Embryonic stem cells (ESCs) can form any cell in the body. This also means that they have the potential to form tumors. Human neural stem cells (hNSCs) are a specialized subset of stem cells which can only form cells of the nervous system (neurons, oligodendrocytes, and astrocytes), and are thus safer for use as a therapeutic. hNSCs can be derived from embryonic, fetal, or adult (iPS) sources. My lab is interested in understanding how different methods of deriving and culturing hNSCs affect their ability to proliferate and differentiate in vitro and respond to the injured microenvironment in vivo, with the goal of treating neurotrauma (spinal cord injury and traumatic brain injury).

Different Sources of hNSCs
Do hNSCs from embryonic, fetal, and/or adult sources have different properties? Is one cell line or one source better at making new neurons than another? In collaboration with the Anderson Lab, we are comparing hNSCs from multiple sources in models of neurotrauma (spinal cord injury – SCI and traumatic brain injury – TBI).

Transplantation of hNSCs in Spinal Cord Injured Mice and Traumatic Brain Injury
Neurotramua causes loss of neurons, oligodendrocytes, and/or astrocytes. Neurons send signals from one part of the brain to another and/or tell muscles to move. Oligodendrocytes insulate neural signals by surrounding axons. If we can replace these lost cells via hNSCs, we may be able to restore function after injury. Methods include testing animal behavior and quantification of surviving human cells, followed by microscopy and stereology to identify cell fate and quantify cell engraftment, coupled with electron microscopy to visualize integration with the host.

Immunosuppressants & hNSCs
The therapeutic use of hNSCs in neurotrauma will require immunosuppressants to protect the transplant from the host’s immune response. Do these drugs affect hNSC proliferation, migration and/or fate? How can we maximize human cell survival when injected into the foreign immune environment of an animal model?

Time-lapse imaging of Stem cell proliferation migration, and fate
One mechanism for the therapeutic potential of stem cells is due to their differentiation potential. To enable cell transplantation therapies to be realized, we need to understand how individual stem cells choose what type of cell to be, in other words, how they choose their fate. Time-lapse imaging can track cell lineage and fate over days or weeks in vitro, revealing individual cell responses to inflammatory cues, differentiation factors, and/or drug treatments.

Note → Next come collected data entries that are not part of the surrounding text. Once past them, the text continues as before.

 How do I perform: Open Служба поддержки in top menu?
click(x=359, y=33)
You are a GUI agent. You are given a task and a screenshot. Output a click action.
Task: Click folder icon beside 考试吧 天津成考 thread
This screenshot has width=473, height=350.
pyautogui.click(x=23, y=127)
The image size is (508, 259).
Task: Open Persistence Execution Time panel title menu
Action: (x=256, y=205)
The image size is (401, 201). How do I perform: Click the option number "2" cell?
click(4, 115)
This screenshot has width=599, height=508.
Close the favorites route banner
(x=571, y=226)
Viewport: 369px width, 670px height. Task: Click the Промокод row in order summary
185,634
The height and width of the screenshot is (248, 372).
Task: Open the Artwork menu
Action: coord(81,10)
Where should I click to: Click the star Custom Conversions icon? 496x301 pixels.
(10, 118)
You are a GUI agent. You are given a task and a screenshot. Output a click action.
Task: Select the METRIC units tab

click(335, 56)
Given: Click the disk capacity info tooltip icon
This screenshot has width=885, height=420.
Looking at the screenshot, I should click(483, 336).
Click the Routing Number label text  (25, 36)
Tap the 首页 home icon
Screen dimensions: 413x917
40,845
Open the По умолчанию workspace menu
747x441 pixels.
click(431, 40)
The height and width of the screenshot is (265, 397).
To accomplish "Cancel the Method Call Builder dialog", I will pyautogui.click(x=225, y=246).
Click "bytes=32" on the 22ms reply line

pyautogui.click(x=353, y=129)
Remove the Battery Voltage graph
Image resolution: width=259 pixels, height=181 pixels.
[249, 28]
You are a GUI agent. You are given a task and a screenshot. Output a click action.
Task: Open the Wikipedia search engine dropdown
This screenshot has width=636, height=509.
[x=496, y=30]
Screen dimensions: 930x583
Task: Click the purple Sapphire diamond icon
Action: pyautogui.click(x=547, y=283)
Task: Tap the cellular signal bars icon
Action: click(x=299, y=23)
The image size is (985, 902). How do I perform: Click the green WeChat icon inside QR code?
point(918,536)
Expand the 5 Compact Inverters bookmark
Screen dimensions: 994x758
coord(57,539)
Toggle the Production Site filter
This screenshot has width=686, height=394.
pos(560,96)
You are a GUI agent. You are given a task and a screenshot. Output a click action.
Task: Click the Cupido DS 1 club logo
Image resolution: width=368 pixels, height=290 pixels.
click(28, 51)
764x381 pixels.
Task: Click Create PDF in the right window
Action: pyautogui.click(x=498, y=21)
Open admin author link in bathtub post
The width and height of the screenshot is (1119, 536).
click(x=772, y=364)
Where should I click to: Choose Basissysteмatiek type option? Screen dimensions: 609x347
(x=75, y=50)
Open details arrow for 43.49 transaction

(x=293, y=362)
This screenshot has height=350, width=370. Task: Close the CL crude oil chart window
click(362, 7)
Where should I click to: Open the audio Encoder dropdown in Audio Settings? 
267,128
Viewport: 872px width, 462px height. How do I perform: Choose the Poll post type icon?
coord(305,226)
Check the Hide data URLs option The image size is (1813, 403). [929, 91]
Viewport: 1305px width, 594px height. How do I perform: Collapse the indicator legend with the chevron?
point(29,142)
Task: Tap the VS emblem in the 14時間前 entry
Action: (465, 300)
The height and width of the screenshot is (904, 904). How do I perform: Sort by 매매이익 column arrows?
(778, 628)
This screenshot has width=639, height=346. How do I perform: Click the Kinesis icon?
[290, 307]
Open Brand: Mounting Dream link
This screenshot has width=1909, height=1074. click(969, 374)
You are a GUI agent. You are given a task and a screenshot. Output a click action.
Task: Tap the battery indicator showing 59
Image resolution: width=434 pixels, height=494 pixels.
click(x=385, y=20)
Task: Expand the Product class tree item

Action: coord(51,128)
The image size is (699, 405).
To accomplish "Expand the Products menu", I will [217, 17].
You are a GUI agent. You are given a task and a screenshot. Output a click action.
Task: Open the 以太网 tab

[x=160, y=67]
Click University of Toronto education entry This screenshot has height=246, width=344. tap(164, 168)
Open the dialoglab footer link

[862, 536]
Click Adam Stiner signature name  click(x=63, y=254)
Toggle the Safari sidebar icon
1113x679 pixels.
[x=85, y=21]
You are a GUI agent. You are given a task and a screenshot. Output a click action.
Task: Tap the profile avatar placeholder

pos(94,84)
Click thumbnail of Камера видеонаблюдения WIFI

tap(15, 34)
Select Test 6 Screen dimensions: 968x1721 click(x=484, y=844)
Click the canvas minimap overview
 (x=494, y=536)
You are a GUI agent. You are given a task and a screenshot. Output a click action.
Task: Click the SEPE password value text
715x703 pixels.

Controlled Release Scaffolds for Nerve Regeneration
Injury to the spinal cord results in paralysis below the level of the injury, limited regeneration occurs as result of the local environment, which is deficient in stimulatory factors and has an excess of inhibitory factors. We are trying to develop multi-functional biomaterials that bridge the injury site to control the microenvironment. Such materials  promote and direct axonal growth into and through and bridge, and enhance axonal re-entry into the host tissue to form functional connections with intact circuitry. In collaboration with Lonnie Shea (Northwestern University) we have developed multiple channel bridges that mechanically stabilize the injury site to limit secondary damage, and promote axonal growth into and across the injury, with axonal re-entry into the host tissue.